Some limitations of this approach should be addressed before they are widely adopted. Prospective clinical trials, particularly in colorectal polyps, are paramount and already underway. Training in image interpretation and documentation of accuracy outside of highly specialized academic centers is needed. Other issues involve how to integrate pathology expertise with endoscopic expertise. Particularly in the area of confocal imaging, our pathology colleagues have been very valuable in developing the criteria for distinguishing between neoplastic and non-neoplastic tissues. In the long run, it is likely that pathologists will play an increasing role in interpretation and in vivo endoscopic images. This will change the structure of how procedures are performed and would require new models of interaction, either at the bedside or via remote image transmission.

There is no doubt that pathologists will continue to play an integral role in the management of gastrointestinal disease, as there are many conditions that are not amenable to in vivo microscopy. However, we should maintain an open mind as to how these new technologies can improve the care of our patients and how we can take full advantage of the expertise brought to the table by both endoscopists and pathologists alike.

  1. Ignjatovic A, East JE, Suzuki N, Vance M, Guenther T, Saunders BP. Optical diagnosis of small colorectal polyps at routine colonoscopy (Detect InSpect ChAracterise Resect and Discard; DISCARD trial): a prospective cohort study. Lancet Oncol 2009 Dec;10(12):1171-8.
  2. Wolfsen HC, Crook JE, Krishna M, Achem SR, Devault KR, Bouras EP, et al. Prospective, controlled tandem endoscopy study of narrow band imaging for dysplasia detection in Barrett's Esophagus. Gastroenterology 2008 Jul;135(1):24-31.
  3. Sharma P, Meining A, Coron E, Lightdale CJ, Wolfsen HC, Bansal A, et al. 1071 Detection of Neoplastic Tissue in Barrett's Esophagus With In Vivo Probe-Based Confocal Endomicroscopy (DONT BIOPCE). Final Results of a Prospective International RCT: Image Guided Versus 4 Quadrant Random Biopsies? Gastroenterology 2010;138(5, Supplement 1):S-155.
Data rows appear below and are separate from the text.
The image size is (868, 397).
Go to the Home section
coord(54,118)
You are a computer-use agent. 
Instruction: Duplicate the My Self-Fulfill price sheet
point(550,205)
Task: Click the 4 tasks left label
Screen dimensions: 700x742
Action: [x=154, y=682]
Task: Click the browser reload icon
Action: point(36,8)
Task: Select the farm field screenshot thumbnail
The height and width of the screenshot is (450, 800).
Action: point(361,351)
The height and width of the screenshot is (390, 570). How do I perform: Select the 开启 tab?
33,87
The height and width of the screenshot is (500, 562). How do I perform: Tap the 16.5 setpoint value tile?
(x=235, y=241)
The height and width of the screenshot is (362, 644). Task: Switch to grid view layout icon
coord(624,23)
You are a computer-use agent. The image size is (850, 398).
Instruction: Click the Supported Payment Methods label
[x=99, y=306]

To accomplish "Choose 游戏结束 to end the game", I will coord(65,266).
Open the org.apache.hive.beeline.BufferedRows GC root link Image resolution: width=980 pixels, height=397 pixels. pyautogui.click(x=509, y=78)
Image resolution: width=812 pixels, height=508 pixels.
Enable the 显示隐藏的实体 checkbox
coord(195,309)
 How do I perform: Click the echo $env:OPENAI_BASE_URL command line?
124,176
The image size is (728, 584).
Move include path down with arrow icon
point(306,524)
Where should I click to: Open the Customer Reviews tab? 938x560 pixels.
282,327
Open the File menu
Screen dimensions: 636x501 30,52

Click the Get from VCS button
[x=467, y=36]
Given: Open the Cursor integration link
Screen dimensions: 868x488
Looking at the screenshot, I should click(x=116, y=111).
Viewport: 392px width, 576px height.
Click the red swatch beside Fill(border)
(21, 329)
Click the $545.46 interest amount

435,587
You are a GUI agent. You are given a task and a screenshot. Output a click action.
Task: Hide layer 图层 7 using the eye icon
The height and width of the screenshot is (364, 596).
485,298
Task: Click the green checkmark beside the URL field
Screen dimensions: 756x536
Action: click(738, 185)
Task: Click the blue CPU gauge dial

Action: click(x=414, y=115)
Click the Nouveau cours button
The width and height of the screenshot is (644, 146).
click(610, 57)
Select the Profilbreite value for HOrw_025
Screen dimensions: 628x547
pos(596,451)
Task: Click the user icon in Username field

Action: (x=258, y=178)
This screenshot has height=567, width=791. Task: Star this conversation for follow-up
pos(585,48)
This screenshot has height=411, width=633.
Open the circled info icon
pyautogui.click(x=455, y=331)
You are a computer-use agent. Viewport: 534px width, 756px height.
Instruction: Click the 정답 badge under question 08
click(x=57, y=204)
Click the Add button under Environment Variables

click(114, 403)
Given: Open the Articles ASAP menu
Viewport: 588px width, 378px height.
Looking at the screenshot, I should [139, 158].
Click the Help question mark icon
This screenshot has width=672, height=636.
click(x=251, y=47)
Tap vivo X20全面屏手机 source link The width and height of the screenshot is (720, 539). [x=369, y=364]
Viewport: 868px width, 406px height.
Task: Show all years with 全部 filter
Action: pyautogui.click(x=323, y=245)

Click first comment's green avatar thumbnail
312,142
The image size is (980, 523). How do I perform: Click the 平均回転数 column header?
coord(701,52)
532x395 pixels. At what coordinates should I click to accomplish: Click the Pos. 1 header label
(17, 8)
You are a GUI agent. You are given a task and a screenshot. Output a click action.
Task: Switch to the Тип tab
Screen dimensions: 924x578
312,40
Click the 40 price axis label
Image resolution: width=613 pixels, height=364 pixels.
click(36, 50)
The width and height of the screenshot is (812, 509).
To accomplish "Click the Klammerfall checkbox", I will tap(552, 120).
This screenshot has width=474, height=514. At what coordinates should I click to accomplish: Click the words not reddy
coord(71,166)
  4. Kiesslich R, Goetz M, Lammersdorf K, Schneider C, Burg J, Stolte M, et al. Chromoscopy-guided endomicroscopy increases the diagnostic yield of intraepithelial neoplasia in ulcerative colitis. Gastroenterology 2007 Mar;132(3):874-82.
  5. Farraye FA, Odze RD, Eaden J, Itzkowitz SH, McCabe RP, Dassopoulos T, et al. AGA medical position statement on the diagnosis and management of colorectal neoplasia in inflammatory bowel disease. Gastroenterology 2010 Feb;138(2):738-45.
  6. Itzkowitz SH, Present DH. Consensus conference: Colorectal cancer screening and surveillance in inflammatory bowel disease. Inflamm Bowel Dis 2005 Mar;11(3):314-21.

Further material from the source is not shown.